OTC topical antiseptics are generally used to prepare a site prior to injection to reduce the chance of site infection. While some of the products are currently distributed in single-use form, many are packaged in multiple-use packages like tubes that permit the end user to apply the desired amount and then administer more of the product at a later time.
The problem, regulators said, is that the re-use of the products introduces a higher chance of contamination.
To illustrate the point, consider a standard container of isopropyl or ethyl alcohol-generally a plastic container with a top that can be removed and replaced by the user. When the top is open, contaminants can fall into the container, such as droplets of unsterile water from a nearby faucet.
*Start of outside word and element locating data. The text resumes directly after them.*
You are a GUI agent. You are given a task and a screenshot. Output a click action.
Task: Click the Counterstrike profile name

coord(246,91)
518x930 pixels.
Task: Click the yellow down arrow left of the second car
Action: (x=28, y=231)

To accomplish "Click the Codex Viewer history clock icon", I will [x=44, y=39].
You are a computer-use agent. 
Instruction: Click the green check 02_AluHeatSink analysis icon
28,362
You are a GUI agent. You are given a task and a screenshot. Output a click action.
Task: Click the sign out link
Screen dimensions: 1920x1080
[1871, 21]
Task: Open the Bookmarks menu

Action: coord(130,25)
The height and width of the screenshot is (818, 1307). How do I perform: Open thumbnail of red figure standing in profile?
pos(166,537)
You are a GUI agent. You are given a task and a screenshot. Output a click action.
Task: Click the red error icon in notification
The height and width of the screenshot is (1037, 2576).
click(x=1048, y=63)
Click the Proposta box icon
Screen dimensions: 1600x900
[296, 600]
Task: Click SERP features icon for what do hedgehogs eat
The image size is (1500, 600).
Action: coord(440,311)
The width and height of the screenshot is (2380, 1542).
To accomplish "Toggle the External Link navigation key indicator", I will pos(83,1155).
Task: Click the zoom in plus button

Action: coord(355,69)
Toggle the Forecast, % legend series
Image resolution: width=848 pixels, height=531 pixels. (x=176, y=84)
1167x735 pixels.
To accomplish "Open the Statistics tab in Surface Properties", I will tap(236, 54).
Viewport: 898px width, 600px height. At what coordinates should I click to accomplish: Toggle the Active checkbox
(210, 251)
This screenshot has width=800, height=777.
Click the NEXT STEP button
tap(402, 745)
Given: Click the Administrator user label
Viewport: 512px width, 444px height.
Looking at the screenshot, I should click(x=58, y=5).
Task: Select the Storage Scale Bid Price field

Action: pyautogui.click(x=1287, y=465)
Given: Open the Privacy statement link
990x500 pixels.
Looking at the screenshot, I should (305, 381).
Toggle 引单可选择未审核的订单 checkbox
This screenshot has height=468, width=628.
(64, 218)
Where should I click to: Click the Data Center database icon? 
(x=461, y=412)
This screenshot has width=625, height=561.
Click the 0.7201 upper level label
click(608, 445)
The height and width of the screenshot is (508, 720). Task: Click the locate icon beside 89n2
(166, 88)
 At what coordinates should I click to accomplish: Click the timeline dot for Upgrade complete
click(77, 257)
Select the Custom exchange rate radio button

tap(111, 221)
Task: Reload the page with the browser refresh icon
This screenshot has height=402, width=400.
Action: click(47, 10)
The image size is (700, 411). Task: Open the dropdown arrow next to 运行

Other antiseptic products include solutions, swabs, pads saturated with a solution and applicators containing a solution.
Known Harms and Recommended Action
FDA says in its 13 November 2013 announcement that it is aware of at least four deaths, five wound infections, 10 cases of septic arthritis, 14 cases of indwelling catheters requiring replacement, 16 cases of injection site infection and 32 cases of bacteremia associated with contaminated antiseptic products.
As a result, FDA said it will be requesting that manufacturers make changes to the labeling of the products and to-where possible-institute single-use packaging to decrease the risk of a product becoming contaminated during normal use.
"We are requesting that manufacturers package antiseptics indicated for preoperative or pre-injection skin preparation in single-use containers," FDA explained.
In addition, because topical antiseptics are not required to be manufactured sterile, FDA will request that products be labeled with a statement indicating whether or not they are sterile.
Regulators did not offer a timetable for action, and neither did they say whether they would consider the changes under a Changes Being Effected (CBE) -0 or -30 (day) supplement, or even under a prior approval supplement (PAS) in certain cases. FDA's guidance on change notifications is available on its website.